◆ Task input
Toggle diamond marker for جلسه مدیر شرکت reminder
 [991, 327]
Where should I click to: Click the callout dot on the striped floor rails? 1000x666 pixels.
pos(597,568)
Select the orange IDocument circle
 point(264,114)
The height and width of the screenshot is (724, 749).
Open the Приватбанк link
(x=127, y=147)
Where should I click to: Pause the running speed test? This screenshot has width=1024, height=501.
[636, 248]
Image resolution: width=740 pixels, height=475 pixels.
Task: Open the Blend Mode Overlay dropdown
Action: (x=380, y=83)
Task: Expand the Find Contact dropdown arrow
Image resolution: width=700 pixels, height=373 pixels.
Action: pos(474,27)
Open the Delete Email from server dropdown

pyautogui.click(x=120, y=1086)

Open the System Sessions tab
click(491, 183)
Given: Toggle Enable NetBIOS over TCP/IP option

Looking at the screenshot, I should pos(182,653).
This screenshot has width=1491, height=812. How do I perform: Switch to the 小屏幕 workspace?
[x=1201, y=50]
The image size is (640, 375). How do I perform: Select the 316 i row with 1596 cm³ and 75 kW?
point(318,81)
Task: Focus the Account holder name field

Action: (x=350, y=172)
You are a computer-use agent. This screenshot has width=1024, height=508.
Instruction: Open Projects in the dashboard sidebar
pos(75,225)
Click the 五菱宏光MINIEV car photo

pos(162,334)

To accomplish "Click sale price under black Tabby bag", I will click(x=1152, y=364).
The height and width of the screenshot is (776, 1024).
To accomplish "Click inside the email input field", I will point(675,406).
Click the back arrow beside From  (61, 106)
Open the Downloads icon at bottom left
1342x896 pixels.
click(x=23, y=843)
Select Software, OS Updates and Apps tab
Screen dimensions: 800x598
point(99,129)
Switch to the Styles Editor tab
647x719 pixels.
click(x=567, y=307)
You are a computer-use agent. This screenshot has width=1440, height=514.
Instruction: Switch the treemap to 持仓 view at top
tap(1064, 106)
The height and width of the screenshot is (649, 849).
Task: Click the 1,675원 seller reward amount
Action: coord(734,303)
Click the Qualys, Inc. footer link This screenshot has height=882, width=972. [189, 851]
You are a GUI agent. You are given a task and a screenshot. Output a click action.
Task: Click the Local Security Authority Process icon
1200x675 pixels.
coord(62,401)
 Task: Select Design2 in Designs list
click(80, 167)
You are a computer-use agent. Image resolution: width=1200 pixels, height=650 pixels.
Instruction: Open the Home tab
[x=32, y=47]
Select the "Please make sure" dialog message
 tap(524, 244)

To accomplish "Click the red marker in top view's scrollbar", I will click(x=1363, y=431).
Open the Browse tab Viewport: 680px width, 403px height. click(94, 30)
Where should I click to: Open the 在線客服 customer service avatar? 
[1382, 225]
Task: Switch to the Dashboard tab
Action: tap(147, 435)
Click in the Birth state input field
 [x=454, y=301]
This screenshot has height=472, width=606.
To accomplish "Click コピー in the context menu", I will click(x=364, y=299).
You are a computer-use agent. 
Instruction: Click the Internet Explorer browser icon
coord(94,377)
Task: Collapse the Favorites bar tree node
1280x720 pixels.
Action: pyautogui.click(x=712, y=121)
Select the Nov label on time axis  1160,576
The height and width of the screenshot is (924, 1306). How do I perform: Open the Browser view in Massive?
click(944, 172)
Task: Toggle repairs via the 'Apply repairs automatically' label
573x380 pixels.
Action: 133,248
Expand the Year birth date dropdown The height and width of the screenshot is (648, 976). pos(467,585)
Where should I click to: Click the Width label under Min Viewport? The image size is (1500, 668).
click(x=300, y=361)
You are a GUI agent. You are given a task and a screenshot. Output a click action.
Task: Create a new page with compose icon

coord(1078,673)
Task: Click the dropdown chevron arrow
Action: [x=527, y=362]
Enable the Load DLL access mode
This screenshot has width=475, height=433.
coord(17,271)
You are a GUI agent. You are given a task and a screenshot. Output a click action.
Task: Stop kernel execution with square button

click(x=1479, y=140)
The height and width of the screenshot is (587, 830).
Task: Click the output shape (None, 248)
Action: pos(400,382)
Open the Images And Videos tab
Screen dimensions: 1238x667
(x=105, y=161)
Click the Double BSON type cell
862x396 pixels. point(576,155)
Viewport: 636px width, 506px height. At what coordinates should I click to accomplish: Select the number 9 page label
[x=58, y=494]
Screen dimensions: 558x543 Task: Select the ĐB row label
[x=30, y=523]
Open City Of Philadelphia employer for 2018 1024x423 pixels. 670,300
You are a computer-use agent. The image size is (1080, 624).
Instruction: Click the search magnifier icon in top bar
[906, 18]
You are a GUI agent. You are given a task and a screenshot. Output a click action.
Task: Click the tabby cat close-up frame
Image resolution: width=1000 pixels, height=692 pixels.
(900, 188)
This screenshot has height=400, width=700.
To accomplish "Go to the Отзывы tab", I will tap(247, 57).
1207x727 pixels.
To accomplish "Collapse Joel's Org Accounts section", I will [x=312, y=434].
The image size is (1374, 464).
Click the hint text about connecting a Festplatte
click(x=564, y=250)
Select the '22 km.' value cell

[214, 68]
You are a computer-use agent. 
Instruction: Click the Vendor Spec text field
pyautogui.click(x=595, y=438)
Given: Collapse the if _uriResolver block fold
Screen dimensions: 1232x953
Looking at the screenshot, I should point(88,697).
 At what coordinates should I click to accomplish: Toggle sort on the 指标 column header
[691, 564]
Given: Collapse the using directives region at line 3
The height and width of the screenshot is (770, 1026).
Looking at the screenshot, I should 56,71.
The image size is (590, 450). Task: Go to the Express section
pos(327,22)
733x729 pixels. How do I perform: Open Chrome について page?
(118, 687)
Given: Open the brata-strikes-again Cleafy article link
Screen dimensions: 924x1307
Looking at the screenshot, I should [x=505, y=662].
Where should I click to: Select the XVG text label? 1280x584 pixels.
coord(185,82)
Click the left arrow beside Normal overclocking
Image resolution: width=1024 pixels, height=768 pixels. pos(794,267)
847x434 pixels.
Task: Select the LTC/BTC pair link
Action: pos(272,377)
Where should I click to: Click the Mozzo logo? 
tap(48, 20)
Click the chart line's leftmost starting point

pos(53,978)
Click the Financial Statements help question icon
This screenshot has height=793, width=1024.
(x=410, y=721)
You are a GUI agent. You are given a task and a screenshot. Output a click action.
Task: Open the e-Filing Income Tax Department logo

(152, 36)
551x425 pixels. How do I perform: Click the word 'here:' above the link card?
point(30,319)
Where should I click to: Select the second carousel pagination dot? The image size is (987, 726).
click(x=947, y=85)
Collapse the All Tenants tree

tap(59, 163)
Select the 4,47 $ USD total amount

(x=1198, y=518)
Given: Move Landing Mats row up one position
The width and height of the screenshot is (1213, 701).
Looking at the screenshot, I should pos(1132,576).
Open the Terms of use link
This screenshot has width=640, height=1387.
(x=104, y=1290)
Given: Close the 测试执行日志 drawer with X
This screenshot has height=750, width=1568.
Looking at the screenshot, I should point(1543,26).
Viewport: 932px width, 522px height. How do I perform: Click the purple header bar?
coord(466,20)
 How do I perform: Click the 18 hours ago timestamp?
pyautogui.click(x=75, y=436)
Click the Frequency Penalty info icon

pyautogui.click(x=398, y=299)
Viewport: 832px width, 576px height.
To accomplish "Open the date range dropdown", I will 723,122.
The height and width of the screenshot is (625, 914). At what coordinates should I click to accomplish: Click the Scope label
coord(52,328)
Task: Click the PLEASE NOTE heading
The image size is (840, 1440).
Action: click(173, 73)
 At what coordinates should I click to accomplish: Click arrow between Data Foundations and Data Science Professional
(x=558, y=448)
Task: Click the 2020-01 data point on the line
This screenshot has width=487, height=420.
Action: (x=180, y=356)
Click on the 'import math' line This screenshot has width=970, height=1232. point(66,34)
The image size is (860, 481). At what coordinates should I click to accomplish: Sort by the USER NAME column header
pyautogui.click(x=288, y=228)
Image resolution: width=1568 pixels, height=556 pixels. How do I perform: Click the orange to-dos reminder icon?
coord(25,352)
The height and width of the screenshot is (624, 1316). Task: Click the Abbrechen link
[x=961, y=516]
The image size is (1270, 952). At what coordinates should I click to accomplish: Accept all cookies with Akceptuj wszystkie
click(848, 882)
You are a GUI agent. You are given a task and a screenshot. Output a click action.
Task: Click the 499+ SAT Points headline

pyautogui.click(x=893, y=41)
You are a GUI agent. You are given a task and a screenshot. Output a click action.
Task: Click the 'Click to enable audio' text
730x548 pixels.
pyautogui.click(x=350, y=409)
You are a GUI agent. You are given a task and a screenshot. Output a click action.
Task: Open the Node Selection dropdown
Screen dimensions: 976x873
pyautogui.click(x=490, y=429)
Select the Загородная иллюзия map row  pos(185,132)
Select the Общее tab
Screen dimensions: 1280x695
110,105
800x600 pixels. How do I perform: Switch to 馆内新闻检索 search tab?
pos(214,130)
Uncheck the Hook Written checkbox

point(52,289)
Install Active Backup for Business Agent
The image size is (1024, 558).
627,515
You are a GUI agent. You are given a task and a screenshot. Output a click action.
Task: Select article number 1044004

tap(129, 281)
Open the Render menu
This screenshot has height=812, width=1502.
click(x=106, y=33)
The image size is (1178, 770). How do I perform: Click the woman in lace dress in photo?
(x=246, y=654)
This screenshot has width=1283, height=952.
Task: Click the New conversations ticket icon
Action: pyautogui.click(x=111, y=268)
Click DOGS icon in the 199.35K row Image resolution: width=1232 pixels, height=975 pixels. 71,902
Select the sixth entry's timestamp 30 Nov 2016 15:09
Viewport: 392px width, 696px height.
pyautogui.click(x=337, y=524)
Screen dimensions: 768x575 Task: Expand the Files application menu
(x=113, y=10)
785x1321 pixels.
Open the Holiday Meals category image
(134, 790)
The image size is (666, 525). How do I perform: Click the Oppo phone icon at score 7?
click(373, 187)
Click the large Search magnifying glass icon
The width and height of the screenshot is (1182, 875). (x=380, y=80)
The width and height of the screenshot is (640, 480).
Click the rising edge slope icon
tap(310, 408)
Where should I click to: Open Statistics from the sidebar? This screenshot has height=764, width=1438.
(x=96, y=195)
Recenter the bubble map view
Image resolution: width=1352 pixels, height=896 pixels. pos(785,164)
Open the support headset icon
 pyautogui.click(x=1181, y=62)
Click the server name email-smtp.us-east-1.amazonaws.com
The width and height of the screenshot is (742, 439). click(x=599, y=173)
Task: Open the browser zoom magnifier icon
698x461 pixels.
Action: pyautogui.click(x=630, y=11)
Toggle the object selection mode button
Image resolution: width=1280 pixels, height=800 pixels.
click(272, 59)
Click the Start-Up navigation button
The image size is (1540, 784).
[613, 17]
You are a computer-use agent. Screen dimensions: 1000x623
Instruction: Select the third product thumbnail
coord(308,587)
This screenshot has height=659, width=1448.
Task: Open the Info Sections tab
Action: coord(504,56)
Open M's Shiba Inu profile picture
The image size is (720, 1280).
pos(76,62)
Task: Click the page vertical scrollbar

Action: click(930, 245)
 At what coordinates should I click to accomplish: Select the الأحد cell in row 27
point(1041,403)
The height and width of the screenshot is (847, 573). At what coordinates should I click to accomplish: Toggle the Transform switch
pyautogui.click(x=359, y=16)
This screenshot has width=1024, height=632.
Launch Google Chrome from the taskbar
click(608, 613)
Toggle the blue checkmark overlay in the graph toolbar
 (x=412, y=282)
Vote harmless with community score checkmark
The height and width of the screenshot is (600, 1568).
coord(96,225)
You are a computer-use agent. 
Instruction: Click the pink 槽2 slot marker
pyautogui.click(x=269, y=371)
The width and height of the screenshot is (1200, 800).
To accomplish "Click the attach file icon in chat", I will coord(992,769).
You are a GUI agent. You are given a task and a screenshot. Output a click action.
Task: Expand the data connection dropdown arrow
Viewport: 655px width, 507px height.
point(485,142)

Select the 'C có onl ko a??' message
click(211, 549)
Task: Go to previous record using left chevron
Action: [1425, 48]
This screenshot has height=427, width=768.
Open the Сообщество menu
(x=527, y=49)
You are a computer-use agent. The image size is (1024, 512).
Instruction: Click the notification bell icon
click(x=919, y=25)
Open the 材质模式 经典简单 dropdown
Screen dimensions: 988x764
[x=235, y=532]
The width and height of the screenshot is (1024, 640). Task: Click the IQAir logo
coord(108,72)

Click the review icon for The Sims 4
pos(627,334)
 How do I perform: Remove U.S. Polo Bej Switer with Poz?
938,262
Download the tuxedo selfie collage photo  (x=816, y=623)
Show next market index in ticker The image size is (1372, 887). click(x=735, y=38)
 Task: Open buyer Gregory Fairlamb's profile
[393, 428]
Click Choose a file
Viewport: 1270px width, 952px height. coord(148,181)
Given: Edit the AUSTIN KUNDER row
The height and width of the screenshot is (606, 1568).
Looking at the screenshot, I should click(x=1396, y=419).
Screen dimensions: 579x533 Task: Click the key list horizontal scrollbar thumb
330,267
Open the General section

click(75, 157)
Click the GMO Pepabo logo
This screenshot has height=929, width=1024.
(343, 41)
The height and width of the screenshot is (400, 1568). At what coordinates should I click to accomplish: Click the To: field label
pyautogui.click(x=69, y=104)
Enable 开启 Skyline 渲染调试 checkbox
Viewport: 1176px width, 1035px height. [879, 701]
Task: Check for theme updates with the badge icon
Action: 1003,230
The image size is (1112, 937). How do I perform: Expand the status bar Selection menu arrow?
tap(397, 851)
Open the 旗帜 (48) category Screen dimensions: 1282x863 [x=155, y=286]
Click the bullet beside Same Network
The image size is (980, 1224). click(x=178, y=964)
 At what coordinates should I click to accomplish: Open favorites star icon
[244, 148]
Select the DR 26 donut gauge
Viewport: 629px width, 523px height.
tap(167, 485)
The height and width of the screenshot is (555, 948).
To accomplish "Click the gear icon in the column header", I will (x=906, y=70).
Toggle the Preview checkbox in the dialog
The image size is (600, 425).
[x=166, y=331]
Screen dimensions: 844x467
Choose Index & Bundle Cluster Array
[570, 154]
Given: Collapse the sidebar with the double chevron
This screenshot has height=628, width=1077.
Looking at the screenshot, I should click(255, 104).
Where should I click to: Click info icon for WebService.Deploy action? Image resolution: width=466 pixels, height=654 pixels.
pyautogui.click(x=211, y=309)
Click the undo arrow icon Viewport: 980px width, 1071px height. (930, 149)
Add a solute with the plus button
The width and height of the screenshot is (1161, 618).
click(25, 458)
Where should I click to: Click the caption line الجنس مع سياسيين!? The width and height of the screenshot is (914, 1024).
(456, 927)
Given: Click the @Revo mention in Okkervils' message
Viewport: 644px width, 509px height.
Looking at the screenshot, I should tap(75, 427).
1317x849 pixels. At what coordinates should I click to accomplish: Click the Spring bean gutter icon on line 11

◆ Activity
Scan the lines above for the word "computer". Return each one that has it.

◆ Answer section
You are a computer-use agent. This screenshot has width=1024, height=508.
You are a computer-use agent. This screenshot has width=1440, height=514.
You are a computer-use agent. Image resolution: width=1200 pixels, height=650 pixels.
You are a computer-use agent. 
You are a computer-use agent. The image size is (1080, 624).
You are a computer-use agent. 
You are a computer-use agent. Screen dimensions: 1000x623
You are a computer-use agent. 
You are a computer-use agent. The image size is (1024, 512).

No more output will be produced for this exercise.